Locomotory behavior of limb bud cells: Effect of excess vitamin A in vivo and in vitro

Limb buds excised from 11th to 12th day mouse embryos were cut at the junction of the shaft and autopod to produce proximal and distal segments respectively. The ectodermal covering of each segment was surgically removed and the core of mesenchymal tissue was diced into small fragments.

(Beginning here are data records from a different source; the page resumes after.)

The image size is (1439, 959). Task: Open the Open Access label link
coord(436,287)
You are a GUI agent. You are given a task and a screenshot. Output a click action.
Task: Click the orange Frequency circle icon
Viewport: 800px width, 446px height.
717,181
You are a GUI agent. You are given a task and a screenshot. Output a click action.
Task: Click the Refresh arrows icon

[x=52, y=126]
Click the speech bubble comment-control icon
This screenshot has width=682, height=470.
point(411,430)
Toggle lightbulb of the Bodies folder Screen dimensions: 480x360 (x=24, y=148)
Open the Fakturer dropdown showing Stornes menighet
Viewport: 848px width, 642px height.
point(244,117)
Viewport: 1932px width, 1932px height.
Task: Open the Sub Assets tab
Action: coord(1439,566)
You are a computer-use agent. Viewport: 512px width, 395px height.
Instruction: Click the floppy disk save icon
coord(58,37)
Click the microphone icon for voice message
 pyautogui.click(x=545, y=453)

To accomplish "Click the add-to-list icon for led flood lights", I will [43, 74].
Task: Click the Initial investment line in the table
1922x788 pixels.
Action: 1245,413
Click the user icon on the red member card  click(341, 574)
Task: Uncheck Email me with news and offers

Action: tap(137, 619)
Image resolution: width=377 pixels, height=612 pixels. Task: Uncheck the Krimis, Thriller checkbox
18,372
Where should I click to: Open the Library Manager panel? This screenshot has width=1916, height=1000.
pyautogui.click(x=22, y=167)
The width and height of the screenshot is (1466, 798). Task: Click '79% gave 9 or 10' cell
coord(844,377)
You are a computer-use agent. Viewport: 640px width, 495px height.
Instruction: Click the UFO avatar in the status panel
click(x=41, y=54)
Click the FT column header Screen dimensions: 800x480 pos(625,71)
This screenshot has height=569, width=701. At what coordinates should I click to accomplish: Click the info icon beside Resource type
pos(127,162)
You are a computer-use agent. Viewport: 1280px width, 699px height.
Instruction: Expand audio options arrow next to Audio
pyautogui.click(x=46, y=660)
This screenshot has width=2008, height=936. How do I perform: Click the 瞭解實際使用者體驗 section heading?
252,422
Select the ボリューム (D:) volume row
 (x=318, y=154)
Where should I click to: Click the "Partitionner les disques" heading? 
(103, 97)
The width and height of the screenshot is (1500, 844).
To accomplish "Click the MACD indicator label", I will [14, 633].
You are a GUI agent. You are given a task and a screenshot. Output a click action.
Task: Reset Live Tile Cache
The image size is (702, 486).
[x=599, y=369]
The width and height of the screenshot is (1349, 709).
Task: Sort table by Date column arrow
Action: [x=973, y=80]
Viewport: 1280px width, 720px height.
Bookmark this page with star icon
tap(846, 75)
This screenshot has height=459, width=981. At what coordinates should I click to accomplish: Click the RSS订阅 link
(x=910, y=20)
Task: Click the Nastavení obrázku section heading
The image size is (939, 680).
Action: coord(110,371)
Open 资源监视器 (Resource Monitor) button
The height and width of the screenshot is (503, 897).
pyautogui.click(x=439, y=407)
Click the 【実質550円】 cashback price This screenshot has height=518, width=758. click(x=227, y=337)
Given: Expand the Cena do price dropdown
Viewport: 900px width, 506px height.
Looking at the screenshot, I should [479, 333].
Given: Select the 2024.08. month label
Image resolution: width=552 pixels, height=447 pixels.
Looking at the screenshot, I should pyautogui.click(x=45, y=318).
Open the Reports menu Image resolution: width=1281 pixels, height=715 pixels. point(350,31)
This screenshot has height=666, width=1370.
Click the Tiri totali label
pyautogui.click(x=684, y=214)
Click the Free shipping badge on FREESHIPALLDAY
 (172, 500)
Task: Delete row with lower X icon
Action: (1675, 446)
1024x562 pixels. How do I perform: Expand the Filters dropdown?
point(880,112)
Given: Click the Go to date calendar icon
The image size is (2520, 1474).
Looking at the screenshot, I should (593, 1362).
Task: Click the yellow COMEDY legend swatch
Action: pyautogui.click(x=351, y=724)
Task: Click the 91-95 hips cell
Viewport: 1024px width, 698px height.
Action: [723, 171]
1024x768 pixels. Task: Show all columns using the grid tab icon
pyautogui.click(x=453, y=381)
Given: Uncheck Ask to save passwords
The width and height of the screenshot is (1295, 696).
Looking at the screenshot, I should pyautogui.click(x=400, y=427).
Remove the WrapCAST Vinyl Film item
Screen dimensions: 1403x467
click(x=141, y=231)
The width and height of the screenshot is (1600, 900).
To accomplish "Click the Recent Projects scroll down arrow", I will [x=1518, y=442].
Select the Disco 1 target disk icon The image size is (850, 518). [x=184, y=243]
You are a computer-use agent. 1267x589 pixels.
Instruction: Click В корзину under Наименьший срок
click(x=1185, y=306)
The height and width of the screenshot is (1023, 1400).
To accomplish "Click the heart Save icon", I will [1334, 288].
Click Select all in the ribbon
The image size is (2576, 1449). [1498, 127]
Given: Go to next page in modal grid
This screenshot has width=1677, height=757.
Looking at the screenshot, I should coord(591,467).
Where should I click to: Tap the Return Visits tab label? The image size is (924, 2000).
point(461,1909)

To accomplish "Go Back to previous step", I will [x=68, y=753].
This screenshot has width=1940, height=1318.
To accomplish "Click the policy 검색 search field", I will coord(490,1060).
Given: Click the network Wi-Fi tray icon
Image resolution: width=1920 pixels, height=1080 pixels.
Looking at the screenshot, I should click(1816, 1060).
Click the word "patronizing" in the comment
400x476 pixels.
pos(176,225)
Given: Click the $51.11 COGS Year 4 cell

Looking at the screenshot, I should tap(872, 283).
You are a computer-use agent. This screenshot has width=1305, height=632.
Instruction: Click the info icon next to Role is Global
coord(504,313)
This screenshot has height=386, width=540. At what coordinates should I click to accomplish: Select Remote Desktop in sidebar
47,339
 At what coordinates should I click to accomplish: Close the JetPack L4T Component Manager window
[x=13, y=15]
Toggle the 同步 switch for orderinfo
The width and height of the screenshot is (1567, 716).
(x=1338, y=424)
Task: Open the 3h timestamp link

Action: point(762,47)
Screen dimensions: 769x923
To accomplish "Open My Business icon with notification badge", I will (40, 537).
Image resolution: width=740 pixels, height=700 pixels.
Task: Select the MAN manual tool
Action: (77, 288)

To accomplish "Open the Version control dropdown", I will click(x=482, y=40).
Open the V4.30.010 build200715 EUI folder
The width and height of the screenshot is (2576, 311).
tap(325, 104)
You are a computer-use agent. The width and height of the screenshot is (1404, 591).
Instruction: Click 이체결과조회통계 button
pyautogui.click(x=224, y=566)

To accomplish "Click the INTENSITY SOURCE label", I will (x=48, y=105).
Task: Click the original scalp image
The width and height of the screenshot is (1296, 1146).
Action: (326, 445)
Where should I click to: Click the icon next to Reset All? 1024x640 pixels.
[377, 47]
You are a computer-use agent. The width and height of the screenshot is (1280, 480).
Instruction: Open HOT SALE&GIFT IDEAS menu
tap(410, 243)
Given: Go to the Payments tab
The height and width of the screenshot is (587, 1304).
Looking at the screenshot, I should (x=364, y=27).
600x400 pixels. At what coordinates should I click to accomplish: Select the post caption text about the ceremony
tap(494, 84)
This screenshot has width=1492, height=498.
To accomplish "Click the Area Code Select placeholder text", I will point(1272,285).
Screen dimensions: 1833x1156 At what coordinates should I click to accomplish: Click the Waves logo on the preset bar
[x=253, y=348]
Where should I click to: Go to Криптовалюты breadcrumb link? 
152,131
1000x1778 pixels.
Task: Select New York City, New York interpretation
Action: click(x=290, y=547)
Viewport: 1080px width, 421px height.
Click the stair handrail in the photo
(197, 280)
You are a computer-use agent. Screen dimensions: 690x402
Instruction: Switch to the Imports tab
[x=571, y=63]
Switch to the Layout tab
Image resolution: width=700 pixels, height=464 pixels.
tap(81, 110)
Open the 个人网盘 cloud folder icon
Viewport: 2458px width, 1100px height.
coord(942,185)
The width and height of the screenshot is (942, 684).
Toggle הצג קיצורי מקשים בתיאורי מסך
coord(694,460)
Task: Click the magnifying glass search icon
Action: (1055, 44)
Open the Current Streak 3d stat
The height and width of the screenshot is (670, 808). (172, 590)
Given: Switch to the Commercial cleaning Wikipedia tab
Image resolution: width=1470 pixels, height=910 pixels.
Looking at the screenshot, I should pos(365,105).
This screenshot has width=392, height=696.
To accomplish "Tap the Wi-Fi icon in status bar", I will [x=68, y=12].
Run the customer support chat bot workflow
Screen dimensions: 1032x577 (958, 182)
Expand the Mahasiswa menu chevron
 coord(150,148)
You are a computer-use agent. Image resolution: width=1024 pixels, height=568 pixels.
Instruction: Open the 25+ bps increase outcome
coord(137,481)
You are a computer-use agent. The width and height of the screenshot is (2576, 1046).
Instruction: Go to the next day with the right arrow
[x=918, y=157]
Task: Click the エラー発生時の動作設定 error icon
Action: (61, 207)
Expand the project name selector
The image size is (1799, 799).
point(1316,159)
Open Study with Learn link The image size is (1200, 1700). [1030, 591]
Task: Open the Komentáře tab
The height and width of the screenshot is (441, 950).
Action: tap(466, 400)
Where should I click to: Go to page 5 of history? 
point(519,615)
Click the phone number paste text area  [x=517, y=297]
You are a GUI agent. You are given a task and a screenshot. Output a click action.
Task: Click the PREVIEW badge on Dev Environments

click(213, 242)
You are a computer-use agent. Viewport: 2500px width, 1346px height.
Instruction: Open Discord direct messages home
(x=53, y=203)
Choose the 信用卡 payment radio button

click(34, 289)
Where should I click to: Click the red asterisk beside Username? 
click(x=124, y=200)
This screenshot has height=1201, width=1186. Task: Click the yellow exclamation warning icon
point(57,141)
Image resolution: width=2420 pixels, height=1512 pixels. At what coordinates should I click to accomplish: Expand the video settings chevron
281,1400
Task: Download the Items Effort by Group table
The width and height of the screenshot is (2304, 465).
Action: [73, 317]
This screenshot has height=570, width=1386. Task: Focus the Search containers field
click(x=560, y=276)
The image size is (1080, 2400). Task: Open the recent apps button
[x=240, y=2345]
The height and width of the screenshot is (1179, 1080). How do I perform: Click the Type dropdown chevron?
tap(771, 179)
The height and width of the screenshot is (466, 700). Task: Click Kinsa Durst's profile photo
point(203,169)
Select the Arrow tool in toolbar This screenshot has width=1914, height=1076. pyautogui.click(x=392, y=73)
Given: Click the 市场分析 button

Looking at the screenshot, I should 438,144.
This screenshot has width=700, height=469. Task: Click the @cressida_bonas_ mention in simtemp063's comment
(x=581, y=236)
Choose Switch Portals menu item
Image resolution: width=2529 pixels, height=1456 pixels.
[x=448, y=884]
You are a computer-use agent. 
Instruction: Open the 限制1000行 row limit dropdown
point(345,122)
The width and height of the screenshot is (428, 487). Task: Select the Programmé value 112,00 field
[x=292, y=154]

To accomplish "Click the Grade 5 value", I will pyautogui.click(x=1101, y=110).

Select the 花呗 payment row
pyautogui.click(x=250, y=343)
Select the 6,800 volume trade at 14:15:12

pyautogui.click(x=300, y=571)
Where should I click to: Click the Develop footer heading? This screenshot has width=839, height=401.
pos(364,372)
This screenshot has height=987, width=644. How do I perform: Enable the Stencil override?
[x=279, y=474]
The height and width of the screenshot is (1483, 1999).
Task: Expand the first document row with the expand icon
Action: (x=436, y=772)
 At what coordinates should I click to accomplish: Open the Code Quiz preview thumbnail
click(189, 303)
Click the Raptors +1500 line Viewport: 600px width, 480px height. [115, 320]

Proximal and distal fragments were cultured on separate Falcon plastic flasks in a fluid medium consisting of Hams F 12 and fetal calf serum. The fragments attached and began to spread on the surface of the flask within 12 h after seeding. The morphology and rate of movement of the cells from the fragment were observed at 12, 36, and 60 h in culture. The cells of control proximal fragments were bipolar in outline for most of the 3-day culture period, while the cells obtained from distal segments changed from bipolar to stellate by the 2nd day of culture. The bipolar outline seemed to be a reliable indicator of cells that actively move in culture. The rates of migration were calculated and showed that the bipolar proximal cells were more motile than cells from distal limb areas. When previously untreated cells were cultured in medium containing 10 IU vitamin A acetate/ml both shape and motility were affected. The cells became stellate in outline by the end of the 1st day in culture. The rate of movement of the treated cells of both proximal and distal culture fragments was much below control levels. When embryos were treated in utero on day 11 1 2 with vitamin A acid (retinoic acid) and limb fragments prepared and cultured as described above, the cells exhibited a stellate shape and a decrease in migration tendencies during the first 12 h after seeding. By the end of the 3-day culture period the apparent recovery from retinoic acid treatment was demonstrated in both the morphology and the increased rate of movement of the cells. These results indicate that a difference between proximal and distal control cell migratory rates exists which, if manifest in the developing mouse limb bud, may play a role in the attainment of proper limb shape. Vitamin A seems capable of impairing those properties of cells necessary for cell movement which might be a factor involved in the production of the limb defects observed after maternal hypervitaminosis A in the mouse.